Em 2010, quando sediou pela primeira vez a cúpula do Brics, o Brasil vivia um período de prosperidade econômica, com crescimento expressivo do PIB e avanços em políticas de inclusão social. Apesar da trajetória de redução das desigualdades, a Organização para a Cooperação e Desenvolvimento Econômico (OCDE) apontou, em 2013, que o país ainda figurava entre os que apresentavam os maiores níveis de disparidade no mundo[2], cenário que permanece inalterado até os dias atuais[3].
Em 2025, dados divulgados por fontes oficiais indicaram que o Brasil encerrou o ano de 2024 como a décima maior economia do mundo, com um crescimento de 3,4% no PIB, totalizando R$ 11,7 trilhões em valores correntes[4]. O desempenho econômico também foi reconhecido internacionalmente, uma vez que a OCDE posicionou o país na sétima colocação entre 40 nações que apresentaram dados de crescimento referentes ao período[5].
Esse resultado ganha relevância diante do compromisso assumido pelo Brasil em alinhar-se às boas práticas internacionais promovidas pela organização, especialmente desde o pedido formal de adesão ao bloco em 2017.
Embora o diagnóstico macroeconômico seja favorável, é perceptível para o cidadão comum que o país ainda enfrenta desafios estruturais profundos, refletidos na baixa qualidade dos serviços públicos em áreas essenciais como saúde, educação, segurança, transporte, meio ambiente e distribuição de renda.
Essa realidade evidencia o descompasso entre os indicadores econômicos e a efetividade das políticas públicas voltadas à melhoria real da qualidade de vida das pessoas.
Os países-membros do Brics são considerados em desenvolvimento, e a mudança de status não constitui tarefa simples.
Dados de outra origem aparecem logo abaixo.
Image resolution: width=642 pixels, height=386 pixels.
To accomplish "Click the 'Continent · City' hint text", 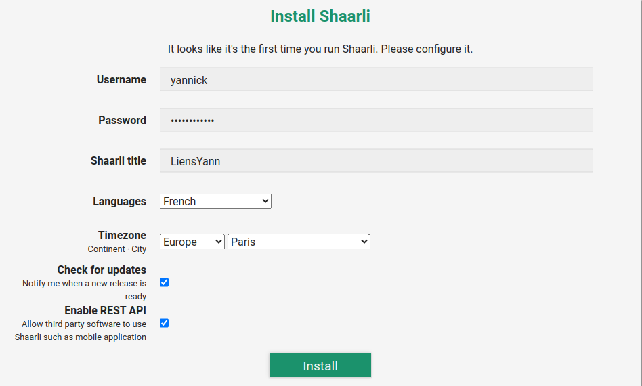I will 116,249.
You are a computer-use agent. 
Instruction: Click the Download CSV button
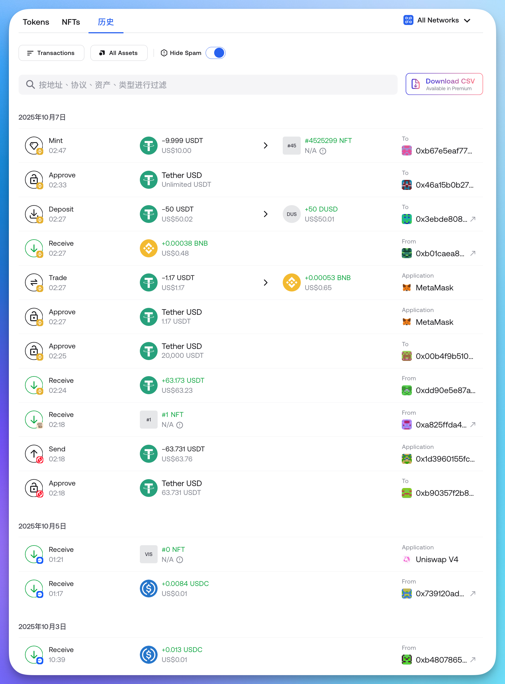pyautogui.click(x=444, y=84)
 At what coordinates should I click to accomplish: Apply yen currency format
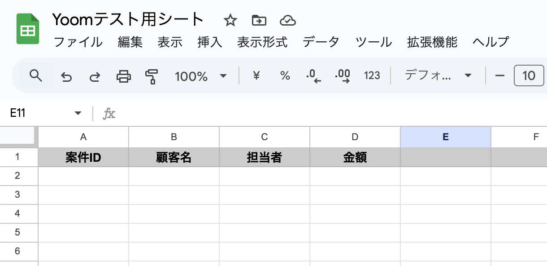[256, 76]
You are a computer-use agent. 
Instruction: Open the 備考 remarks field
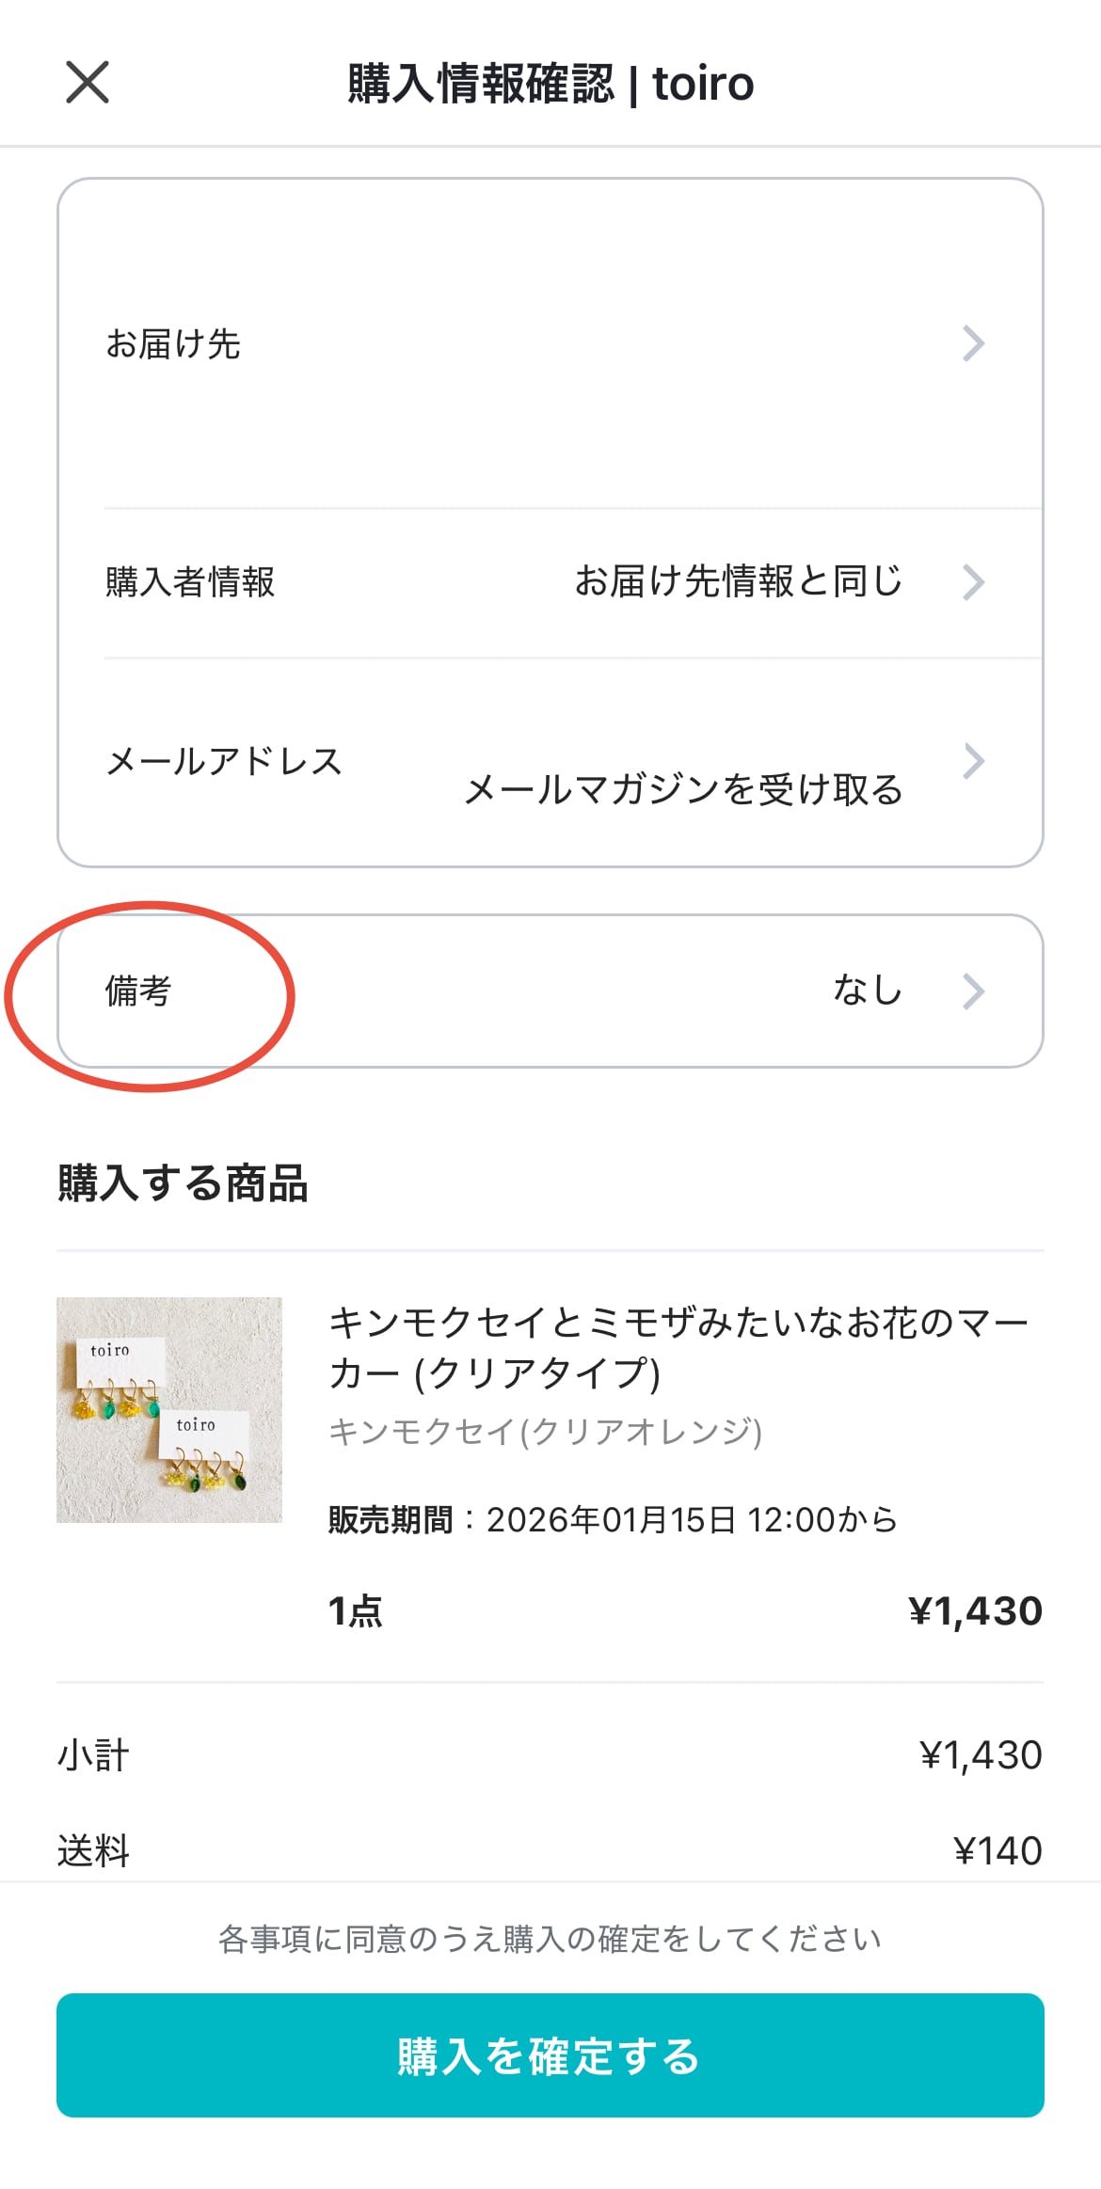(x=138, y=991)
No caso do Brasil, os principais desafios incluem alcançar estabilidade macroeconômica, racionalizar os gastos públicos, fortalecer as políticas de educação, pesquisa e inovação, implementar reformas estruturais, modernizar a infraestrutura e promover a inclusão social e regional[6].
Diante de um cenário marcado por tensões globais e desafios internos, o Tribunal de Contas da União (TCU) se apresenta com atribuição de recomendar oportunidades de melhorias na visão estratégica de longo prazo do governo para avaliar, direcionar e monitorar os resultados da atuação da gestão quanto à eficiência e eficácia das políticas públicas.
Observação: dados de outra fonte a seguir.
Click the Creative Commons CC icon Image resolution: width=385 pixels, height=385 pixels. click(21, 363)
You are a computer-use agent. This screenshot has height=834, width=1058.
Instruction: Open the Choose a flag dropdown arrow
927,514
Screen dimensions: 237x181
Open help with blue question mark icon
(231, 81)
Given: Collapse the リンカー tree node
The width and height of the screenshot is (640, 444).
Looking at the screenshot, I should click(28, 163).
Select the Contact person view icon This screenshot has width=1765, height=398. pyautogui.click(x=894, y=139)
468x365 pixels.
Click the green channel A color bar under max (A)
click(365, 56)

A governança pública brasileira evoluiu como política pública a partir da atuação qualificada e indutiva do TCU, especialmente após a parceria firmada com a OCDE em 2013. Desde então, a Corte de Contas passou a concentrar esforços em setores estratégicos, como saúde, educação, previdência, assistência social, cultura, meio ambiente, orçamento, sistema financeiro e infraestrutura, com o objetivo de avaliar a efetividade da atuação estatal no desenvolvimento nacional[7].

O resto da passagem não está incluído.